> _EXCERPT PROVIDED_:
▬▬▬▬▬▬

The U.S. Department of Health and Human Services’ declaration of a national public health emergency in 2017 included a reference to the fact that 91 people die each day from opioids. Pharmaceutical companies encouraging physicians to freely prescribe their opiate-based products and unscrupulous doctors profiting by indiscriminately, and in some cases illegally, prescribing opioids have been identified as factors contributing to the current health crisis.
Officials searching for solutions may find striking similarities between today’s public health emergency and the situation that existed in post-Civil War America. Pharmaceutical companies marketing opiates as cures for menstrual cramps, asthma, headaches, and other common ailments and diseases had physicians willing to prescribe them for their patients without any thought given to the consequences.
Heroin for your child’s cough
Opium was the medication of choice to relieve the pain of wounded soldiers during and after the Civil War. Thanks to a lack of regulation over opiates at the time, soldiers returning home from the battlefield had no problem finding physicians willing to inject them with morphine or provide another form of opiate to satisfy them.
A growing awareness of the addictive nature of opiates caused pharmaceutical companies and the medical profession to look for anon-addictive alternative. Bayer, the German company most people now associate with aspirin, introduced a new cough suppressant for children toward the end of the 19th century. The company touted its new product as lacking the addictive properties of morphine and other opiates commonly used to treat coughs in children. Bayer named their new product “Heroin.”
Lessons to be learned from history
If the thought of a parent giving a child heroin to suppress a cough is unfathomable to you, think about the trust you place in your doctor to prescribe safe medications for you and your children. The trust that physicians would honor their Hippocratic oath and do no harm to a patient was as true then as it is now. Yet, the willingness of 19th-century physicians to blindly accept pharmaceutical company claims about the drugs they produced led to widespread addiction and dependency.
Just as doctors in the 1800s believed that heroin, an opiate derivative, would be safe for children and not addictive, 20th-century medical professionals were equally mistaken when they believed that the pain experienced by patients treated with opioids would prevent them from becoming addicted. Educating medical professionals and the public about the dangers posed by opioids was effective in the past and should be part of programs on the state and federal levels to curb the current wave of addiction and deaths related to prescription medications.
Enacting and enforcing laws
Laws enacted to attack the opioid crisis in the early decades of the 20th century focused on reducing the available supply of drugs. Still, such laws do not take into account the 20 percent of patients suffering from chronic pain for which opioids may be the only effective treatment. The approach taken by officials in Oklahoma maybe more effective in curtailing over prescribing by physicians.
Oklahoma limits the initial quantity of opioids a physician may prescribe for a patient to a one-week supply at the lowest dose. Doctors may not prescribe more medication without reassessing the patient’s need for the drug and determining that abuse or dependency is not an issue.
More can and should be done, including expansion of the use of prescription drug monitoring programs in each state to track the prescribing practices of physicians. This could allow medical professionals and state officials to identify and bring enforcement proceedings against medical professionals over-prescribing opioids.

▬▬▬▬▬▬

(Pixel coordinate grounding data)

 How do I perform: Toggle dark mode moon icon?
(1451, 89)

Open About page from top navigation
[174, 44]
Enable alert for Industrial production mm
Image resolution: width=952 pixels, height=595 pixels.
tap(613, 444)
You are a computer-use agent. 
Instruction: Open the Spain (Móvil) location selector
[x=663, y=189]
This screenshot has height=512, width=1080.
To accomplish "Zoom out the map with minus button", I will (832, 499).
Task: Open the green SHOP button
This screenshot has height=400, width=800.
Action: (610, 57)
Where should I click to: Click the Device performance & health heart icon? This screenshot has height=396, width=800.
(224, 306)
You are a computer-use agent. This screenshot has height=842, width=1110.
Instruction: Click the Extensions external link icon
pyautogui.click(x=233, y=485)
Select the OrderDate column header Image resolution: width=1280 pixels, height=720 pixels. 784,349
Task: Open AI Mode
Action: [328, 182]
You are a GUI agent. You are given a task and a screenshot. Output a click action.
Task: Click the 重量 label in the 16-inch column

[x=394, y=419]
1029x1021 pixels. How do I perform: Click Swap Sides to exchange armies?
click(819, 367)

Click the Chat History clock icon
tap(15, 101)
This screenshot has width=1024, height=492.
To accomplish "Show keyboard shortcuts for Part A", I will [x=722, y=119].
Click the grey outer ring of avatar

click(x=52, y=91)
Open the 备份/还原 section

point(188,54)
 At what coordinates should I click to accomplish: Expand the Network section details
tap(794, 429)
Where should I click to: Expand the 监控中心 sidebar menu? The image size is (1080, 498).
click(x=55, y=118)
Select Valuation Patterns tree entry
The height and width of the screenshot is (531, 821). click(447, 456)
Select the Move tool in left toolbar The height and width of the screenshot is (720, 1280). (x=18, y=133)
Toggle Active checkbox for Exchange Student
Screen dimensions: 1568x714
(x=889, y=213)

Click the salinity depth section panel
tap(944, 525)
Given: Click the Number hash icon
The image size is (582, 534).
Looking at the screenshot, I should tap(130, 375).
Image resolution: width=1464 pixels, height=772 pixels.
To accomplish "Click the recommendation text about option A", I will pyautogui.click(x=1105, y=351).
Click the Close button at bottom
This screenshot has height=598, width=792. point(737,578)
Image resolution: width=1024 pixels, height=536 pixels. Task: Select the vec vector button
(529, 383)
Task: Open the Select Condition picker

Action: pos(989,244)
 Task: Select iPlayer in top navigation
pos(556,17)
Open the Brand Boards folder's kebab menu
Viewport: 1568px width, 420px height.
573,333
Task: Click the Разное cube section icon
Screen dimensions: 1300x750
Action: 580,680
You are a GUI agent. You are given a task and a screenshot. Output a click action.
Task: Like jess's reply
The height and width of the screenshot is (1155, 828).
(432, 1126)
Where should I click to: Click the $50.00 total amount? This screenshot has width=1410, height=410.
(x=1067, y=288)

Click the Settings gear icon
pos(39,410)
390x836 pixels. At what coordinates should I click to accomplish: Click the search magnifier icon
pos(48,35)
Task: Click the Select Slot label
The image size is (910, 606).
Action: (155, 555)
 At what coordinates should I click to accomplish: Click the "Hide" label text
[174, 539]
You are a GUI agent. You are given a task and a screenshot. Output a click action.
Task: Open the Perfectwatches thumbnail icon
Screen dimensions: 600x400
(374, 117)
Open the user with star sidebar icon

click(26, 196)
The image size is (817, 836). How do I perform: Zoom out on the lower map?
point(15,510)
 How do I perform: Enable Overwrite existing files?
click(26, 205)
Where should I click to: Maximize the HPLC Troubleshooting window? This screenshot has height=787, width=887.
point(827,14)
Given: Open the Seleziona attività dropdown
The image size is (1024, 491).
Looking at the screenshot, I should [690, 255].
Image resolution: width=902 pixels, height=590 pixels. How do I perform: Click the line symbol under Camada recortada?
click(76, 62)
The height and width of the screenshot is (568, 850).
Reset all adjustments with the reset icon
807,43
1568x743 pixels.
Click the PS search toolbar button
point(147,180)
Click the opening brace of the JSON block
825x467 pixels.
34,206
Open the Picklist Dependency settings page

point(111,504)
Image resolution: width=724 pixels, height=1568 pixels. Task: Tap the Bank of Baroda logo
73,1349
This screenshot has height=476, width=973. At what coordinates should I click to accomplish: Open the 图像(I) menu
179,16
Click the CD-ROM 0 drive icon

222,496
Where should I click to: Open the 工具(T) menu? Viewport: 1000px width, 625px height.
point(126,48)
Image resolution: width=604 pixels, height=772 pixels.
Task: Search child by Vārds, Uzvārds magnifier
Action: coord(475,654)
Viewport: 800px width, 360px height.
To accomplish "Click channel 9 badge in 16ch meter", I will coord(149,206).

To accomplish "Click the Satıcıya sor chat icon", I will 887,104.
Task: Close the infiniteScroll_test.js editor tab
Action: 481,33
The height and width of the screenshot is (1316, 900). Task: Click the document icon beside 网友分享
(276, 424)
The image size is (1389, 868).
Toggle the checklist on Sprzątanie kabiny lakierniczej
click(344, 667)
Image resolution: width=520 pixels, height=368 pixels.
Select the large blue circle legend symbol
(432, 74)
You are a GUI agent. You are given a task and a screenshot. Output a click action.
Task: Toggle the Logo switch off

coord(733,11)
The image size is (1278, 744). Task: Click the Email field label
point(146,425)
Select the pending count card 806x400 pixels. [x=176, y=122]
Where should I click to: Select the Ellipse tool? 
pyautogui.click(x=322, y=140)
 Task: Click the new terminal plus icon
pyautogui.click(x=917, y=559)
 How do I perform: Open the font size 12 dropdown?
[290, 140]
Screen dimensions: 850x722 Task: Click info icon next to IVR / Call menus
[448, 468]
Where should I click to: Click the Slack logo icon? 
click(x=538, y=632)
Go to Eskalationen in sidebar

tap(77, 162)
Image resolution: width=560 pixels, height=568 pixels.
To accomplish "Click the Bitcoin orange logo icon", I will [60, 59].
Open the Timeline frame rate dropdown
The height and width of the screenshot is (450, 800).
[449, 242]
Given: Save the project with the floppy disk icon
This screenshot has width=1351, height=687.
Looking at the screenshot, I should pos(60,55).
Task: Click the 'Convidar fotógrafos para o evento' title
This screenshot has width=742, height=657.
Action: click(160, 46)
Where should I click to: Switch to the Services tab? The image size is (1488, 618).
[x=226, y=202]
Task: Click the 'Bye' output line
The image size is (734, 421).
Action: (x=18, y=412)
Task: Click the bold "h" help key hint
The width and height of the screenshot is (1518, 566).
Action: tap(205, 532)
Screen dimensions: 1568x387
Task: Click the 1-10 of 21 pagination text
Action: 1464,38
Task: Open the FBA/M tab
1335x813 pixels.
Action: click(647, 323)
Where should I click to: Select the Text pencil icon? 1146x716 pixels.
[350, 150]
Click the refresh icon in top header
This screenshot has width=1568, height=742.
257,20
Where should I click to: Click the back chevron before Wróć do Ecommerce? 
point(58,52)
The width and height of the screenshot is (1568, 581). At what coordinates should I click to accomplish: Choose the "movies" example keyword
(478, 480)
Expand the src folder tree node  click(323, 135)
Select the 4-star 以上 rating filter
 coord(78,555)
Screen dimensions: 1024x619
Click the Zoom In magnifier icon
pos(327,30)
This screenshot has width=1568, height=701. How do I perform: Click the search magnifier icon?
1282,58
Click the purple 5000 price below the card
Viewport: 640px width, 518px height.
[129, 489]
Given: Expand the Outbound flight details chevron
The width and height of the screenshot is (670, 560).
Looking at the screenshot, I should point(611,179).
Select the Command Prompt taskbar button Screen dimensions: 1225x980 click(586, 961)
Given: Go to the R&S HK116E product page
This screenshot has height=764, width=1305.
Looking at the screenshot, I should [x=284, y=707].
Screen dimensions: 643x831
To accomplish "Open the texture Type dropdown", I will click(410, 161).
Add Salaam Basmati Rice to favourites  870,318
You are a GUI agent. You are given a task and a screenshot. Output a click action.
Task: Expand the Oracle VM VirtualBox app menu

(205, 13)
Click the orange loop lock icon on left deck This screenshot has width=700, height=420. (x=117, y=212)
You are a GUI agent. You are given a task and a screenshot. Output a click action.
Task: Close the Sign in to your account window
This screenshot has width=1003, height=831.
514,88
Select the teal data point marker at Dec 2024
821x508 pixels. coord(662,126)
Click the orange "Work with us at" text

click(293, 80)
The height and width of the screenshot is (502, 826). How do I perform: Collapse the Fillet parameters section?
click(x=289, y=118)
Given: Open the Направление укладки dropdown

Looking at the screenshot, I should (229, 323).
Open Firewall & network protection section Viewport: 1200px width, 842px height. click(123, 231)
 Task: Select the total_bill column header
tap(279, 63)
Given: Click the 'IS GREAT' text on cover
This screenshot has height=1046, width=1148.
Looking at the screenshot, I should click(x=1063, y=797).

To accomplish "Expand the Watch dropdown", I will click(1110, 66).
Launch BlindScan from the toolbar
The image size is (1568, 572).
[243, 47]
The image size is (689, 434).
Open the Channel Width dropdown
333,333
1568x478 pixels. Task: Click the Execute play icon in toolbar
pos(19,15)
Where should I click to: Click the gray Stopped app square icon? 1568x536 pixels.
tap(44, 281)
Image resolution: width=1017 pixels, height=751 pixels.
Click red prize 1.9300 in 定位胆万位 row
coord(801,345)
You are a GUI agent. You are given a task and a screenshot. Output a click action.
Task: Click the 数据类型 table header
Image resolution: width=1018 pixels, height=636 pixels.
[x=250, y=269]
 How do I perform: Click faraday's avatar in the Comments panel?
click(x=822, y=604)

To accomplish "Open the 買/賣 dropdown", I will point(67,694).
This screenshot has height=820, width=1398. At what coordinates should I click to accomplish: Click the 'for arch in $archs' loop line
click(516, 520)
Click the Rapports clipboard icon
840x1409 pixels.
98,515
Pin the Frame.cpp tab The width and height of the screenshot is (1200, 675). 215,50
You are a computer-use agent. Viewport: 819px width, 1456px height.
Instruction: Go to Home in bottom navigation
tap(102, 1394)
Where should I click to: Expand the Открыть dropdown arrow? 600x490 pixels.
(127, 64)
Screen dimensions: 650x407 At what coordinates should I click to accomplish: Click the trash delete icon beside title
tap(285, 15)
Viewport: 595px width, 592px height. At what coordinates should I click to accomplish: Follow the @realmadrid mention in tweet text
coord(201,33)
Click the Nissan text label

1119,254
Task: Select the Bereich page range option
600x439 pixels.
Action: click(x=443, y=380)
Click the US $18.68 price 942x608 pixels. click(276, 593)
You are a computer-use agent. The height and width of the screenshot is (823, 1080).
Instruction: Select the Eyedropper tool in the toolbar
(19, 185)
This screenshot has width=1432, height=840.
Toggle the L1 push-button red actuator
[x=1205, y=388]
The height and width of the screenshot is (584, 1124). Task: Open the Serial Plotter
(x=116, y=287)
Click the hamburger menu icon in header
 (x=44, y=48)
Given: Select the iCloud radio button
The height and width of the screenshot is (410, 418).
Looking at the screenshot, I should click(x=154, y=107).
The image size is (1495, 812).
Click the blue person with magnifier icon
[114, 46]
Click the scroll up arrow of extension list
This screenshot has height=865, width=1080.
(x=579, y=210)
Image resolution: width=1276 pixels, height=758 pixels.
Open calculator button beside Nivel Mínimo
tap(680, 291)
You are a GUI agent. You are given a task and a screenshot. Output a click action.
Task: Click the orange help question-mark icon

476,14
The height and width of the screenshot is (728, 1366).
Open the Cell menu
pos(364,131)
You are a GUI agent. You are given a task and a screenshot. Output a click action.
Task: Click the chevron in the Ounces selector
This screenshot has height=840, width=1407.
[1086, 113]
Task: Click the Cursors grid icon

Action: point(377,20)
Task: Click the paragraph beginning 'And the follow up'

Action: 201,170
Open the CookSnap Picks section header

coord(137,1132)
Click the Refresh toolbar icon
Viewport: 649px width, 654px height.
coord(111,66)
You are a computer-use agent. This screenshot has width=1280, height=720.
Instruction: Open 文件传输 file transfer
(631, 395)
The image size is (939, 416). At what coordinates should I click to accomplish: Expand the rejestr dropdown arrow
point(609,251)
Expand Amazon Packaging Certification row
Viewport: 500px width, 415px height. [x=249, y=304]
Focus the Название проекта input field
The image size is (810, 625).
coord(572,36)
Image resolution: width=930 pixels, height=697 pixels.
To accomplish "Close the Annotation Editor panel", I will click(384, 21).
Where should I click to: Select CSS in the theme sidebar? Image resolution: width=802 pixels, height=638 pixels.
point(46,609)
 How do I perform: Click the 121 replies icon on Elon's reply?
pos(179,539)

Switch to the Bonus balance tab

▬▬▬▬▬▬

Write out the stretch of the text about the opioid crisis from "Oklahoma limits the" through "professionals over-prescribing opioids.", substituting "two-week supply" for "one-week supply". These entries have no connection to the text about the opioid crisis.

Oklahoma limits the initial quantity of opioids a physician may prescribe for a patient to a two-week supply at the lowest dose. Doctors may not prescribe more medication without reassessing the patient’s need for the drug and determining that abuse or dependency is not an issue.
More can and should be done, including expansion of the use of prescription drug monitoring programs in each state to track the prescribing practices of physicians. This could allow medical professionals and state officials to identify and bring enforcement proceedings against medical professionals over-prescribing opioids.